- Alexandra Isles as the original Victoria Winters from the Dark Shadows TV series
- Born: Alexandra Cornelia von Moltke February 11, 1945 (age 81) Uppsala, Sweden
- Other name: Alexandra Moltke
- Occupations: Actress; documentary filmmaker
- Spouses: ; Philip Henry Isles ​ ​(m. 1967; div. 1976)​ ; Alfred Jaretzki III ​ ​(m. 1991; died 2014)​
- Children: 1
- Parent(s): Mab Wilson Moltke Carl Moltke
- Website: alexandraisles.com

= Alexandra Isles =

American documentary filmmaker and former actress

Alexandra Isles ( Alexandra Cornelia von Moltke; born February 11, 1945) is a documentary filmmaker and former actress. She is best known for her role as the original Victoria Winters from 1966 to 1968 on the gothic TV serial Dark Shadows.

==Early life==

Alexandra Cornelia von Moltke was born in Uppsala, Sweden on February 11, 1945, of Danish and American parentage, the elder of two daughters, to Count Carl Adam Moltke, son of Count Carl Moltke, and Countess Mab Moltke (née Wilson; formerly Wright). Count Moltke was a permanent member of the Danish Mission to the United Nations, and Countess Moltke was an editor at Vogue.

Through her American grandmother, Cornelia Van Rensselaer Thayer, Isles and her younger sister, Victoria, are descended from the Livingston, Schuyler, Bayard and Van Rensselaer families.

==Career==
In 1985, Isles began work at the Museum of Television & Radio where she became a curator specializing in arts, drama and children's programming.
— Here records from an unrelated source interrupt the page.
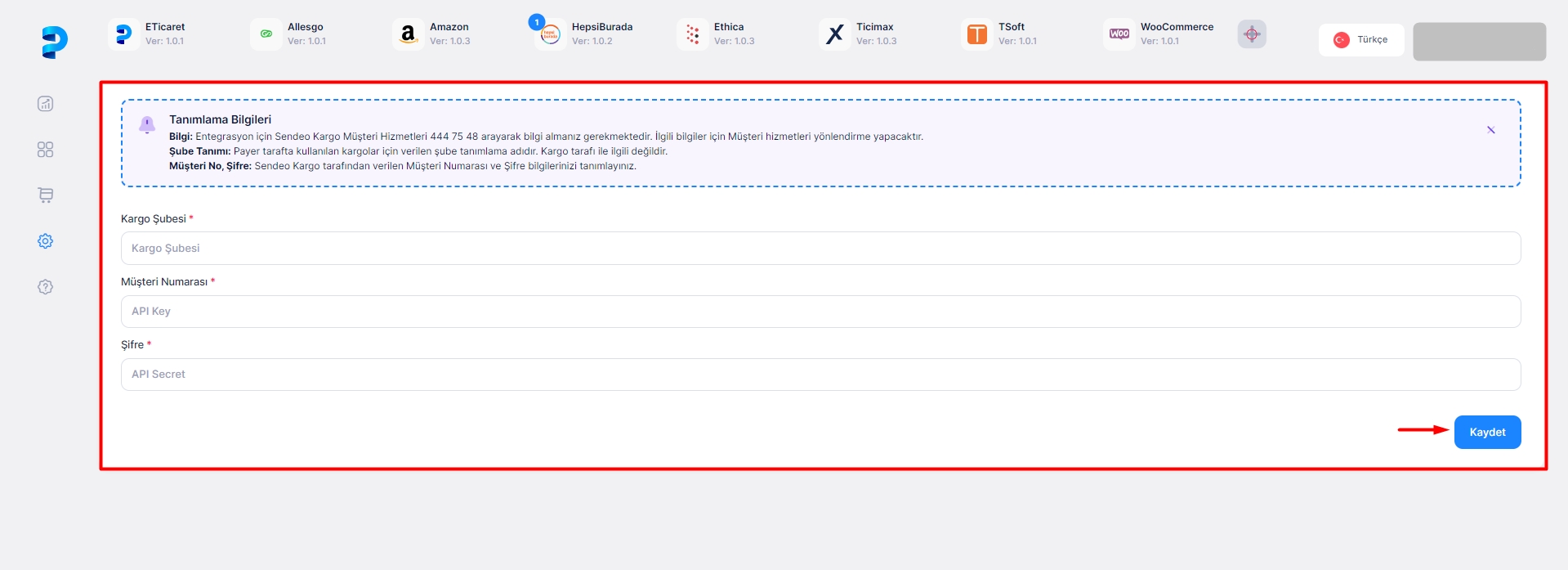Open the Allegso integration icon
Viewport: 1568px width, 570px height.
tap(266, 34)
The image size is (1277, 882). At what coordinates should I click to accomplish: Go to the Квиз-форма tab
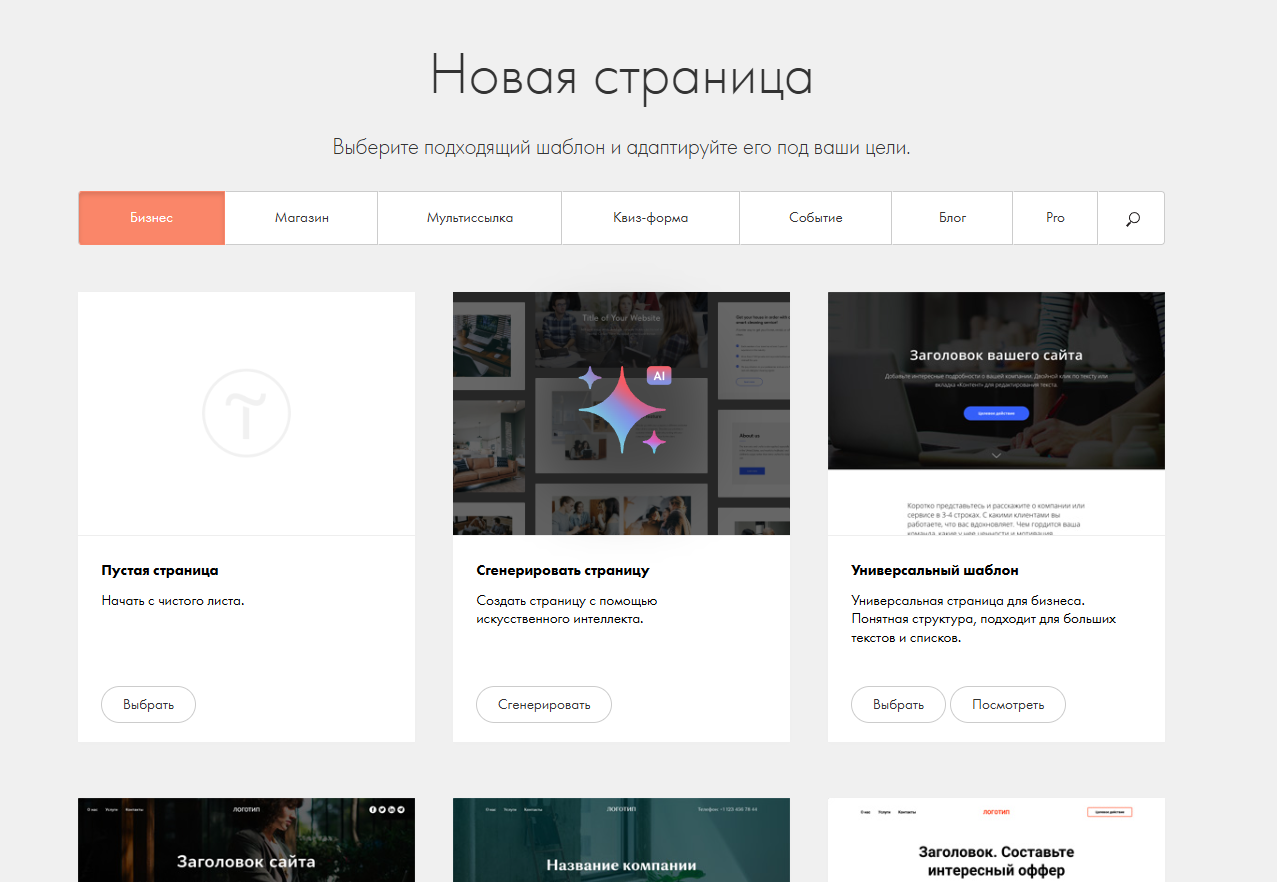click(650, 218)
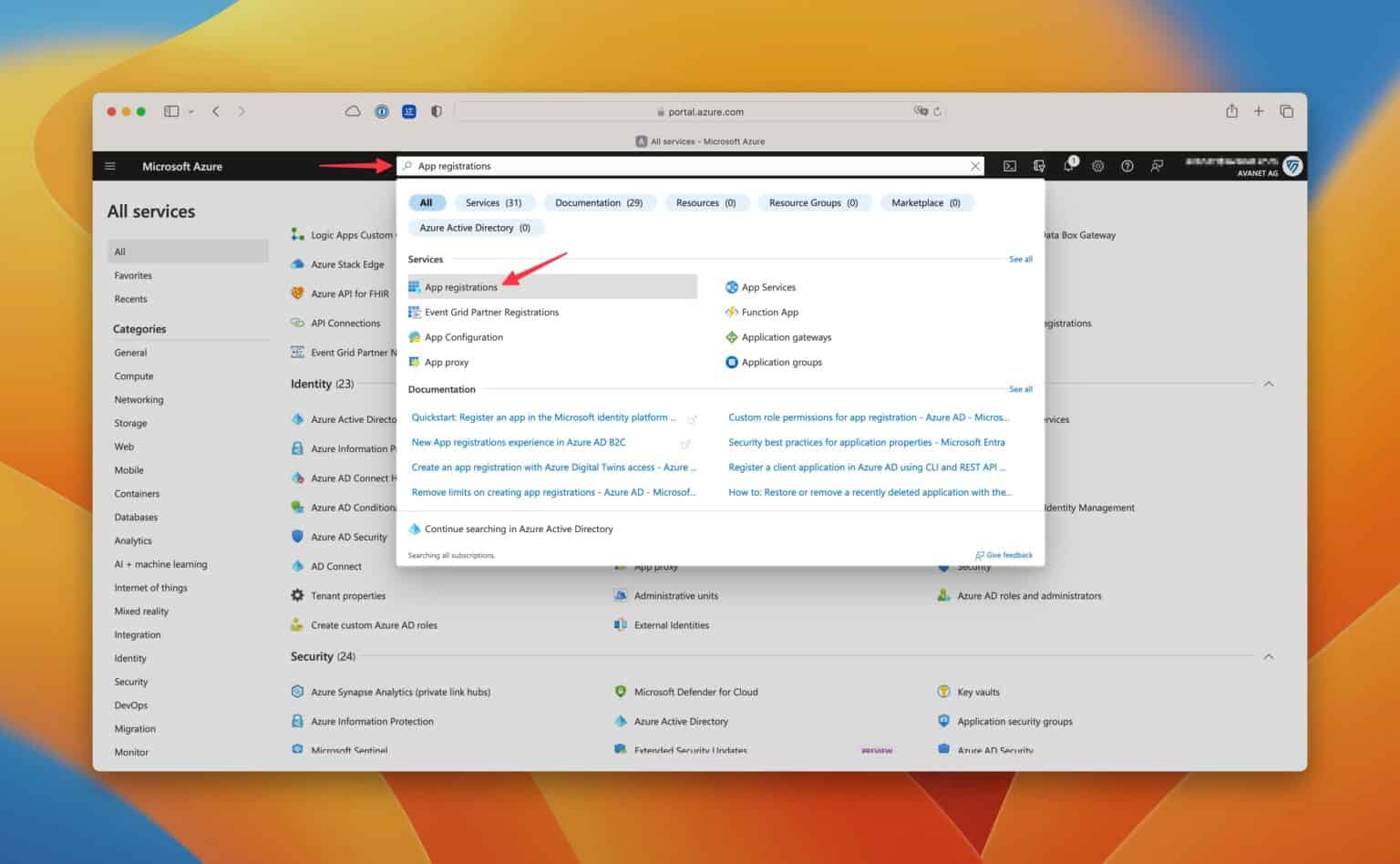The width and height of the screenshot is (1400, 864).
Task: Clear the search box using the X icon
Action: [x=974, y=166]
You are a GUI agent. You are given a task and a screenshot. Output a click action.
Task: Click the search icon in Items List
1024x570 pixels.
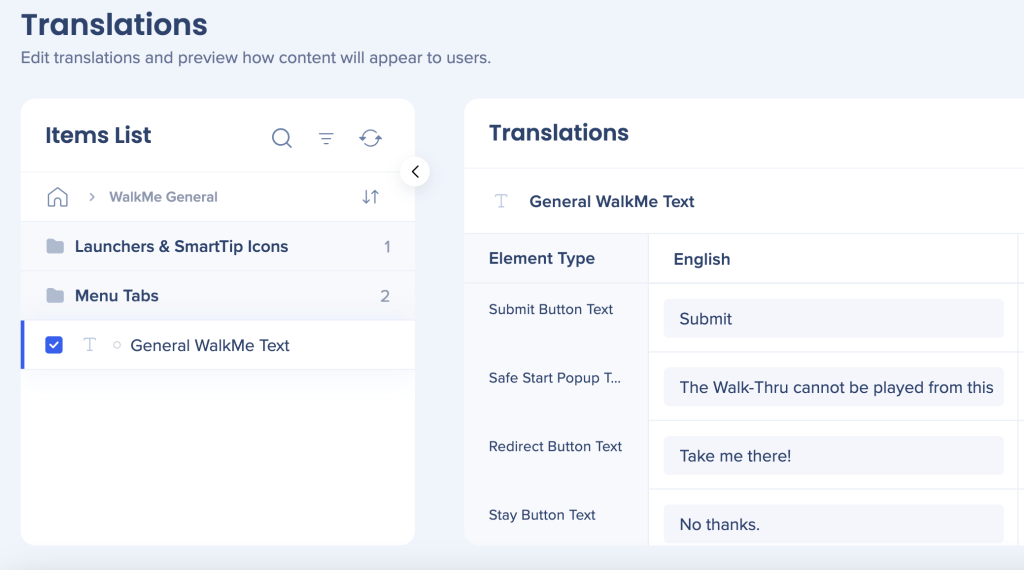282,138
In 1991, a grant from the National Endowment for the Humanities launched her on a career as a producer and director of the award-winning documentaries The Power of Conscience: The Danish Resistance and Rescue of the Jews (1995); Scandalize My Name: Stories from the Blacklist (1999); Porraimos: Europe's Gypsies in the Holocaust (2002); The Healing Gardens of New York (2006); and Hidden Treasures: Stories from a Great Museum (2011). Her films have been seen at the United States Holocaust Memorial Museum (Washington, D.C.), Museum of Modern Art (New York), and numerous film festivals including the Human Rights Watch and Margaret Mead Film Festivals, and all have aired on PBS.
Currently, Isles works at the Metropolitan Museum of Art as a Volunteer Educator.

==Personal life==
In 1967, Isles married Philip Henry Isles II of the Lehman banking family at the Madison Avenue Presbyterian Church in Manhattan. She left Dark Shadows in 1968 due to pregnancy. In 1969, she gave birth to a son.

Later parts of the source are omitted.